::: Data to use

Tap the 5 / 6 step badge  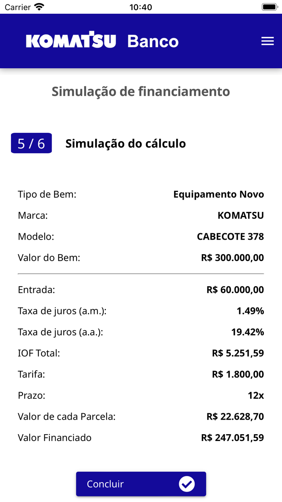(x=31, y=143)
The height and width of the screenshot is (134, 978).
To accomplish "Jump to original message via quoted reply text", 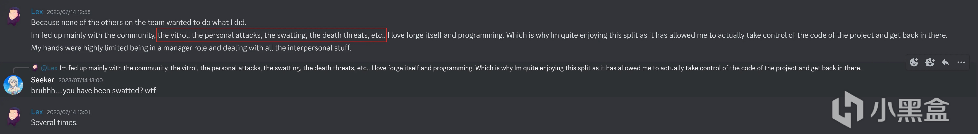I will click(x=460, y=68).
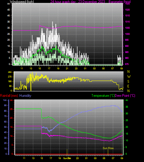Click the 35 value on windspeed axis
144x162 pixels.
pyautogui.click(x=8, y=22)
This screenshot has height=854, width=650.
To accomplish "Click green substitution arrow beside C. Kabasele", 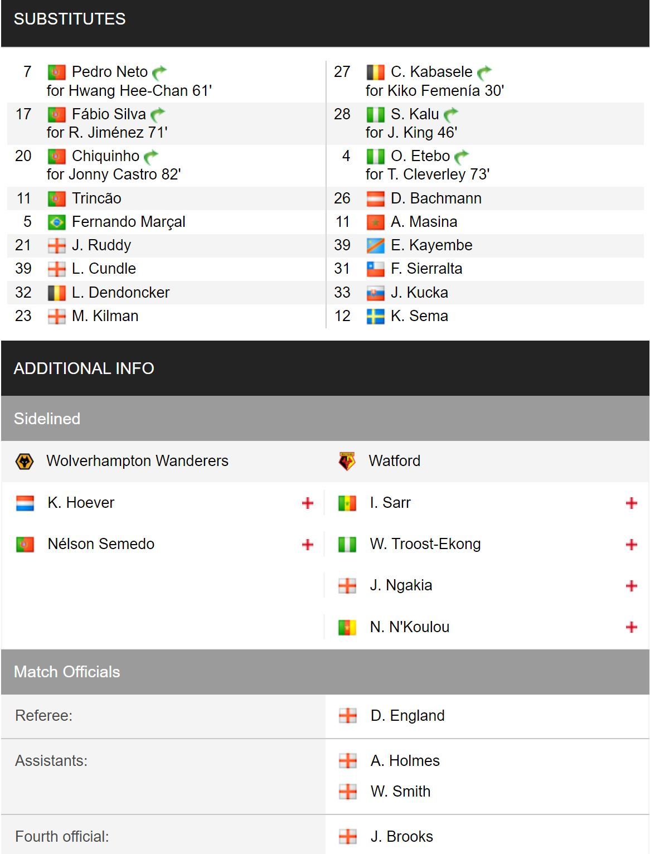I will pyautogui.click(x=484, y=72).
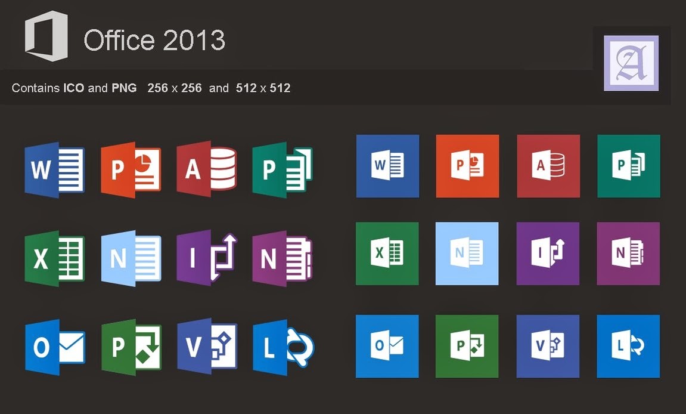Viewport: 686px width, 414px height.
Task: Click the light blue OneNote icon
Action: tap(131, 258)
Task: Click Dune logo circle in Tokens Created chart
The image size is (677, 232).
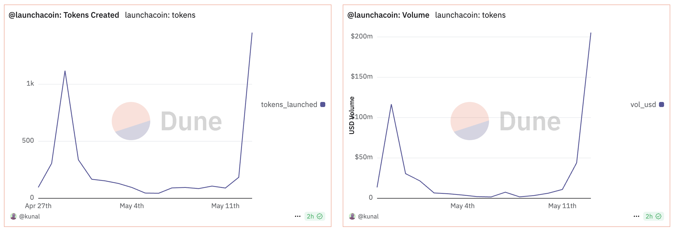Action: pyautogui.click(x=131, y=121)
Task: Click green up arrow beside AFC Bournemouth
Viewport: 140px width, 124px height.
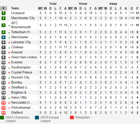Action: click(x=9, y=26)
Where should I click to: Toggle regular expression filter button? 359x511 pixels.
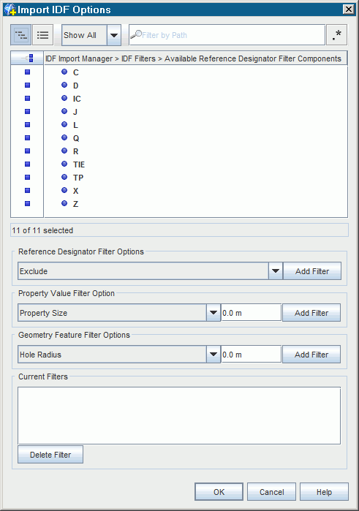pos(337,35)

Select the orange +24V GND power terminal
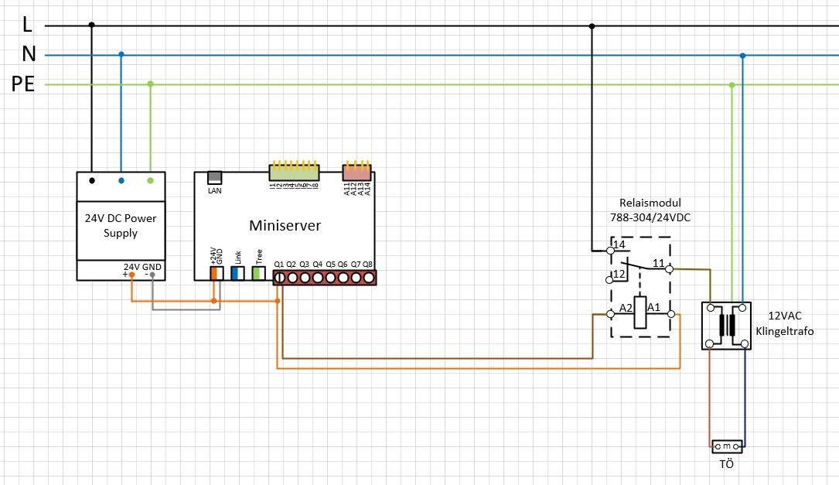(x=215, y=272)
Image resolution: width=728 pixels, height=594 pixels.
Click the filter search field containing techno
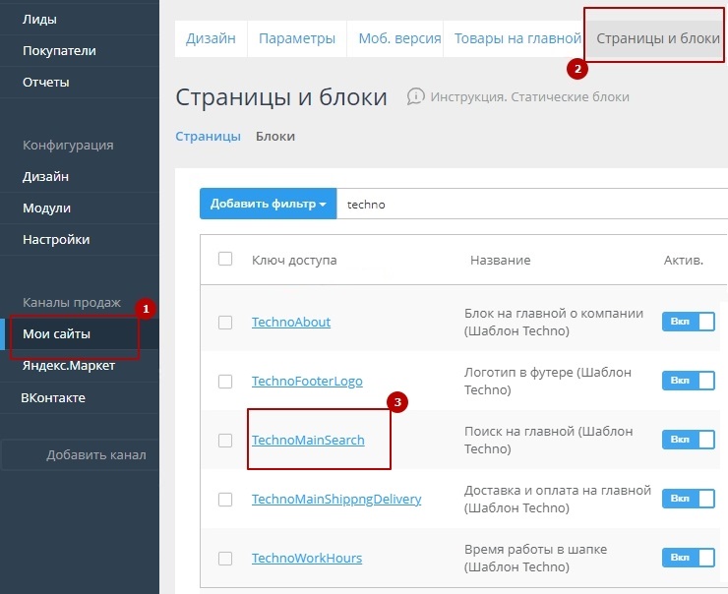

::::::

- To do -
Please list every line in the data above that contains the word "filter". Case counts.

- Solution to the exercise -
Where should I click to: Toggle regular expression filter button? 359x511 pixels.
Click the filter search field containing techno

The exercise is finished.